Dokterswoordenboek

Jannes van Everdingen (2010)

Gepubliceerd op 23-02-2017

vaccinatie

betekenis & definitie

Het lichaam onvatbaar voor een infectieziekte maken door gericht daartegen een vaccin te geven (uitspraak: vak-sie-NAA-tsie).

‘Onvatbaar’ betekent dat de ziekte jou niet kan vatten oftewel pakken, dus dat jij de ziekte niet kunt krijgen. Een vaccinatie gebeurt meestal door een prik (injectie) met een vaccin, één keer of een paar keer. In het vaccin zitten virussen of bacteriën in een verzwakte of niet-levende vorm. Door de prik gaat het lichaam antistoffen aanmaken die bescherming (immuniteit) tegen de echte, levende ziektekiemen bieden op het moment dat jij later daarmee wordt besmet. Door het vaccin kan jouw lichaam de ziekte dan niet meer krijgen.

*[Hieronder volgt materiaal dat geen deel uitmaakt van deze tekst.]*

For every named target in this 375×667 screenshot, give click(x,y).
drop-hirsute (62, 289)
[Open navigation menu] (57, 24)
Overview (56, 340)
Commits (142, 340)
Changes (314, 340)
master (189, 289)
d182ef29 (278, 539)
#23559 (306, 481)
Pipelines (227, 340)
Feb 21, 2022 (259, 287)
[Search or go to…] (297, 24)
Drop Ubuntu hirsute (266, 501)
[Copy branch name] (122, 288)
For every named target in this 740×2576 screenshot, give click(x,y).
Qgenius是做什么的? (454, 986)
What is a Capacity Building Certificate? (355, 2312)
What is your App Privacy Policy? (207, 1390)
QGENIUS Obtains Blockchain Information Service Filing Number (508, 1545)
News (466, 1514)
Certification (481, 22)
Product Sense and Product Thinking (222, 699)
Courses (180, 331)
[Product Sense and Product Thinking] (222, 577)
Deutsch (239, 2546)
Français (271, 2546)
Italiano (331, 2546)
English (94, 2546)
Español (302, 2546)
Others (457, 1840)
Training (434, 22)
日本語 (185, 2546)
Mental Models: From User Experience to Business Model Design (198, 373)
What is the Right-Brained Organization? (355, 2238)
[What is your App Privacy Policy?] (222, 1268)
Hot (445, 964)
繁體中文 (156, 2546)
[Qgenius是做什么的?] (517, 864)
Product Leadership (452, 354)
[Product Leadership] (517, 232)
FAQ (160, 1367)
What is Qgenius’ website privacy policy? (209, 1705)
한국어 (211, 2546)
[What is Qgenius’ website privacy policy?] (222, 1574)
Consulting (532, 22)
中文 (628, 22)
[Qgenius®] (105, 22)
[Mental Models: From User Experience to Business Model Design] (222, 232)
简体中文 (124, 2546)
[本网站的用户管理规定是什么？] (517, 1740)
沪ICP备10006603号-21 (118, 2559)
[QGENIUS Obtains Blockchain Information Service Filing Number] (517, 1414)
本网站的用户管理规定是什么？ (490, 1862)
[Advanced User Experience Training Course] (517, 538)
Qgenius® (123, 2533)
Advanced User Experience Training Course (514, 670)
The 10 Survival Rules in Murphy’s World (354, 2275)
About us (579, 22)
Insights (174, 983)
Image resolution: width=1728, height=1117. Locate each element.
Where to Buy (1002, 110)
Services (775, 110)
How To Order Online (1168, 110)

Nederland kent een rijksvaccinatieprogramma. De overheid heeft daarmee ervoor gezorgd dat sommige ziektes (‘kinderziektes’) in Nederland bijna niet meer voorkomen. Dat maakt dat mensen veel gemakkelijker over die ziektes zijn gaan denken. Ze vergeten hoe ernstig ziek een kind ervan kan worden. Ze horen of lezen op het internet dat een vaccin bijwerkingen kan hebben en besluiten dan meteen dat vaccinatie voor hen niet nodig is. Sommige mensen vinden dat vaccinatie niet van hun geloof mag of ze hebben meer vertrouwen in natuurgeneeswijzen dan in een dokter. Er bestaat sinds kort een vaccin tegen een bepaald wrattenvirus (HPV). Jonge vrouwen die deze prik nemen, hebben later minder kans op baarmoederhalskanker.

In andere landen leven bacteriën en virussen die ons lichaam niet herkent. Het lichaam moet na een besmetting daarmee extra hard vechten. Mensen die op reis naar zo’n land gaan, halen bij de GGD prikken tegen die vreemde bacteriën en virussen en ook als een vaccin uit hun jeugd verlopen is (bijvoorbeeld tetanus in het dktp-vaccin). Dan hebben ze veel minder kans op die ziektes, zoals hepatitis A en B, tyfus, gele koorts, hondsdolheid (rabiës), pneumokokkenziektes en meningokokken C-ziekte (Japanse encefalitis). Soms is een vaccinatie voor een reis naar een land verplicht, soms niet.

Ook inenting. Kijk ook bij immuniteit, vaccin, wrattenvirus.